It is said that hard cases make bad law, and that seems to be the case with Brigham City v. Stuart, in which a 9-0 U.S. Supreme Court ruling made it a little easier for police officers to enter a home without a warrant or without knocking and announcing themselves.
In July 2000, police in Brigham City, Utah, responded to a call about a loud party, arriving about 3 a.m. They heard shouting and looked in the back yard, where they saw two juveniles drinking beer. They peered through a screen door and windows and saw four adults restraining a juvenile, who still managed to punch one of them. At that point they rushed in.
The police arrested four people and charged them with offenses such as disorderly conduct, contributing to the delinquency of a minor and intoxication. They didn’t go to the aid of the person who had been slugged. As attorney Michael Studebaker, who handled the case at the appellate level, explained, the defendants sought to have the evidence suppressed because the police entry was illegal under the Fourth Amendment, which forbids search and seizure without a warrant.
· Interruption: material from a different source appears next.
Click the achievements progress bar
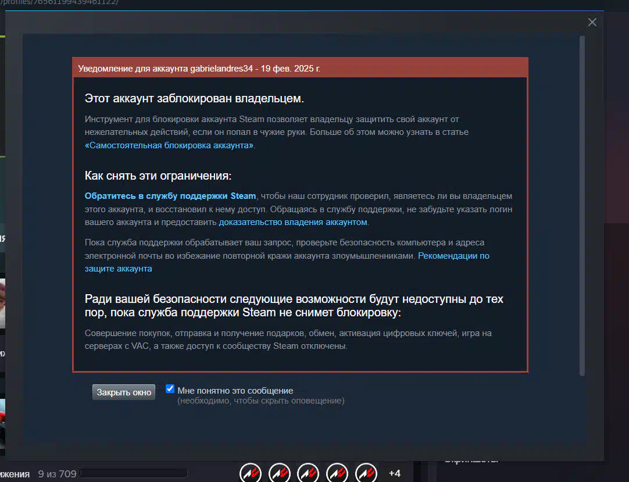 [134, 473]
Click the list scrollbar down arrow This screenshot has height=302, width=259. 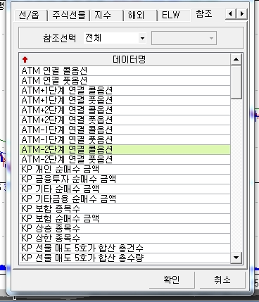click(236, 258)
The trial court, Utah appellate courts and the Utah Supreme Court all agreed and ruled the police action was not justified, even though these courts also noted there were certain circumstances under which the police would have been justified in entering without a warrant and without knocking — to render emergency aid, hot pursuit or other exigencies where “a reasonable person would believe that the entry was necessary to prevent physical harm to the officers or other persons.” They didn’t think the standard had been met in this case.
The state of Utah appealed to the U.S. Supreme Court, which was unanimous in reversing the lower courts.
In a concurring opinion, Justice John Paul Stevens said the court’s opinion was simply “restating well-settled rules of federal law.” Michael Studebaker said “if it were really all that settled they wouldn’t have taken the case.” He believes the ruling expands police power to enter homes without warrants.
Chief Justice John Roberts quoted a previous decision to the effect that an entry by police is “reasonable” under the Fourth Amendment “as long as the circumstances, viewed objectively, justify (the) action.” But in a case like this, where reasonable people can disagree and where different courts have disagreed, calling one point of view “objective” doesn’t make it so. The court took a subjective opinion and redefined it as objective.
This decision expands police power to enter homes without a warrant. That is unfortunate. The realm in which people can expect government to leave them alone keeps shrinking. More than ever, it doesn’t seem to include private homes.